S. Michael Craven at the Center for Christ & Culture has an interesting article in which he asks if Christians are contributing to unbelief. While 89% of Americans claim to believe in God and 11% claim to be atheist or agnostic (numbers that have stayed the same for many years), there has been a lot of popularity of recent books written by prominent atheists such as Dawkins, Hitchens and Harris -- several even landing on the New York Times best-seller list. If we are a country that believes in God, why is there such an interest in books that are so anti-god? Craven looks at one possibility: a backlash against the mingling of religion and politics.
Craven notes the following, "J. David Kuo, who served in the Bush White House for two-and-a-half years as a Special Assistant to the president and eventually as Deputy Director of the Faith-Based Initiative, offers one possible suggestion... According to Kuo, a self-professed conservative Christian, growing interest in questions about God’s existence may be the result of a “backlash against the mingling of religion, politics and public policy,” and this idea that “Jesus was about a particular conservative political agenda.” In essence, he means that the actions of some Christians may be encouraging the spiritual seeker to further doubt the existence of Jehovah God."
He goes on to say, "This growing interest in “questioning the existence of God” seems to parallel the decline in church attendance or more precisely, those leaving the institutional church. According to Reggie McNeal, author of The Present Future: Six Tough Questions for the Church, “They are not leaving because they have lost their faith. They are leaving the church to preserve their faith.” McNeal adds, “They contend that the church no longer contributes to their spiritual development.” This would certainly be the natural consequence of a Christianity that has lost its Christ-centeredness."

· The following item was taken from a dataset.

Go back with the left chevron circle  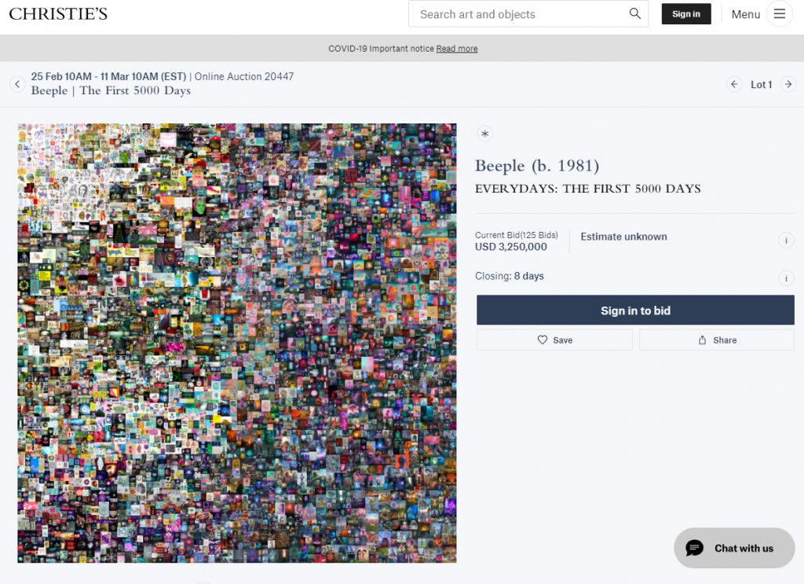17,83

He concludes with this, "Regardless of where you are in relation to politics or the kind of church you attend; the question we must each ask ourselves everyday is this: “Is my life and conduct drawing people toward Christ or pushing them away?” I pray for my own sake that it is the former."

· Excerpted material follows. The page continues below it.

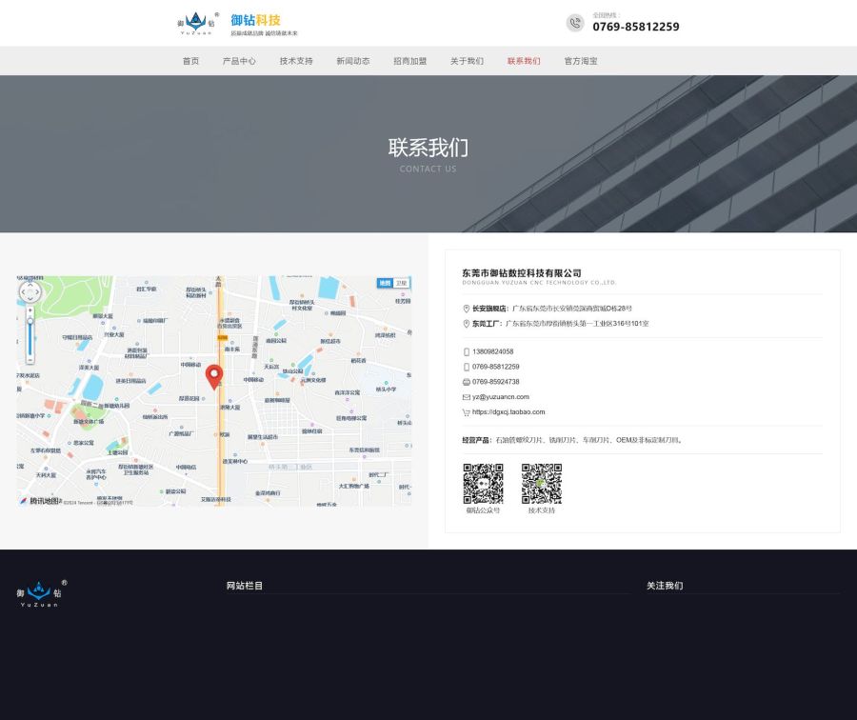Open the dgxcj.taobao.com shop link
The width and height of the screenshot is (857, 720).
[508, 412]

It is important to ask ourselves if our actions are a stumbling block to someone accepting Christ. But as important, we should ask if the Church has stayed from its primary mission. Even if the mingling of Christians and political party politics is not the primary cause of folks flocking to atheist best-sellers, I would argue that it certainly plays a role in folks not being willing to accept Christ's message (I have had several conversations with non-Christians who have noted this exact point). If someone wants to deny Christ, God or the Bible, let it be because they have hardened their heart to His word, not because we are sandpaper when we should be salt and light.